日時:平成22年1月8日(金) 16:00~18:00
場所:永田町合同庁舎第1共用会議室
- 出席者
- 主査
- 鹿嶋 敬 実践女子大学教授
- 委員
- 勝又 幸子 国立社会保障・人口問題研究所部長
- 同
- 神田 道子 独立行政法人国立女性教育会館理事長
- 同
- 潮谷 義子 長崎国際大学学長
- 同
- 山谷 清志 同志社大学教授
- 同
- 横田 洋三 中央大学教授
- 議事次第
- (1)開会
- (2)有識者ヒアリング
講 師 : 立命館大学法学部長 二宮 周平 氏
テーマ : 「家族法を巡る最近の課題~96年民法改正法案要綱以降のレビュー」 - (3)男女共同参画基本計画(第3次)に盛り込むべき論点 等
- (4)閉会
(配布資料)
- 資料1
- 有識者ヒアリング資料 [PDF形式:257KB]
- 資料2
- 男女共同参画基本計画(第3次)に向けた論点(案) 1 [PDF形式:245KB] 2 [PDF形式:132KB]
- 議事の概要
前半は、有識者ヒアリングとして、立命館大学 二宮法学部長から「家族法を巡る最近の課題」についてヒアリングを行った後、質疑・応答を行った。

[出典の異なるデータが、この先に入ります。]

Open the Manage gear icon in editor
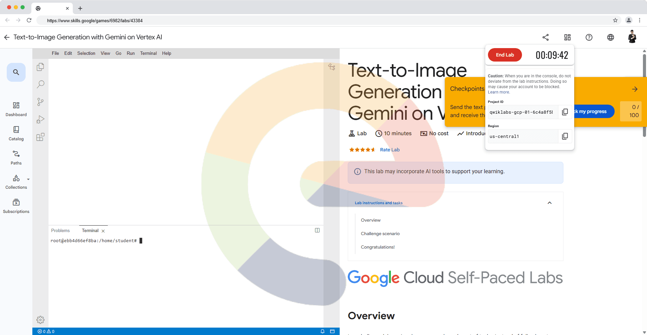Image resolution: width=647 pixels, height=335 pixels. point(40,320)
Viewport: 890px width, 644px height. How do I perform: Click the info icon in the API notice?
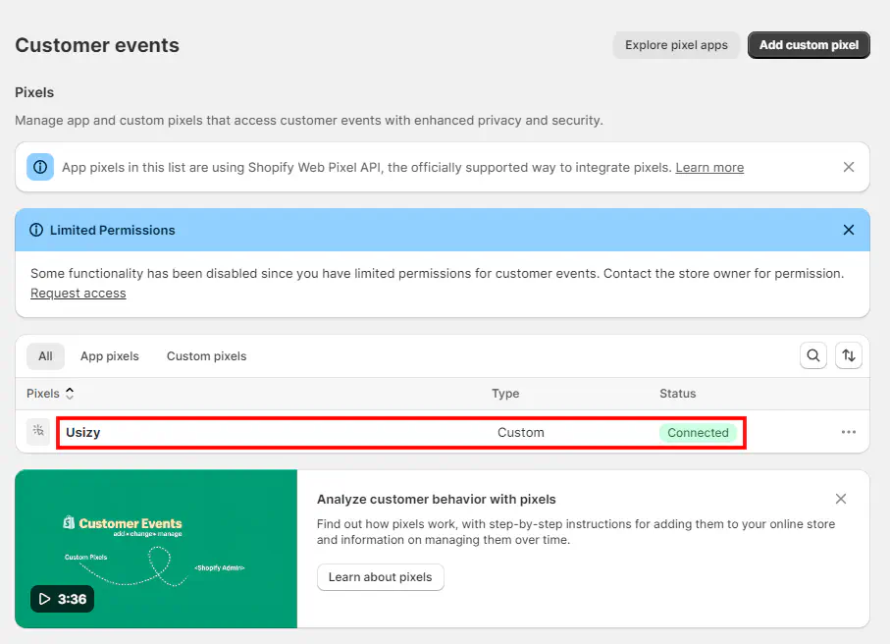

後半は、資料2に基づき、監視・影響調査ワーキング・グループ(WG)における論点として、「より多様な生き方を可能にする社会システムの実現」「監視・影響調査機能の強化」「各WG共通論点」「生活困難を抱える人々への対応について」等について意見交換を行った 。
【有識者ヒアリングの概要】
- 法制審議会「民法改正の一部を改正する法律案要綱」(1996年2月)
- 法律案要綱の事実上の実現と限界
- 親子法の課題
- 家族への公的な介入
- 戸籍制度の改正
【有識者ヒアリング:質疑応答の概要】
- 生殖補助医療(代理懐胎)については、家族法学者の中でも例外的に許容しようという立場と原則禁止の立場で意見が分かれている。
- 同性カップルの法的な保護に係る海外の状況は、フランスのPACS法、ドイツの生活パートナー法があり、オランダ・スウェーデン・スペイン・カナダ・デンマークといった国々では法律婚として認めている。
- 婚外子の認知について、母親や子の意に反して父親が一方的に認知できることが問題となっている。また、我が国では、父親が認知しない場合は子どもから認知の訴えを起こす必要があるが、北欧諸国では、認知の訴えを子が行うのではなく、国家が行うところもある。
- 家族における人権の保護や少数者の人権保障の観点から、家族法において、国家からの介入を防ぐ自由権的発想から差別を無くすことに関して国や行政に支援を要求できる社会権的発想が求められている。
【意見交換の概要】
- ジェンダー予算の手法研究は今の仕組みの中で実施可能な施策から取り組んでみてはどうか。実現可能なものもあると思うが、難しいのはどのようにしてアウトプットからアウトカムの評価へとつなげていくかであろう。
- 施策の進捗状況の監視には、提言や勧告に対応する工程表が必要である。
- 高齢社会に関して、女性が介護を担っている、職場を断念しているという傾向の中で、社会保障・福祉の労働力人口の減少が非常に懸念される。
- 人口減少社会とは、単に人口減少が問題であるというだけでなく人口構成の変化が問題であるとの認識が必要。高齢者人口は増加するが、15歳から65歳の生産年齢人口が減少していく、すなわち支えられる側と支える側の比率が変わっていくといった実像をしっかりと見据えていくことが重要。
- 減少する生産年齢人口の中でその中核をなす20代と30代前半のいわゆる「失われた十年」に非正規が多く、そこに対する視点をしっかり持った施策を行っていく必要がある。
- 高齢化の進行は、都市や地方でその様相が異なっているという視点が重要。
- 地域の再生を図っていく視点が重要。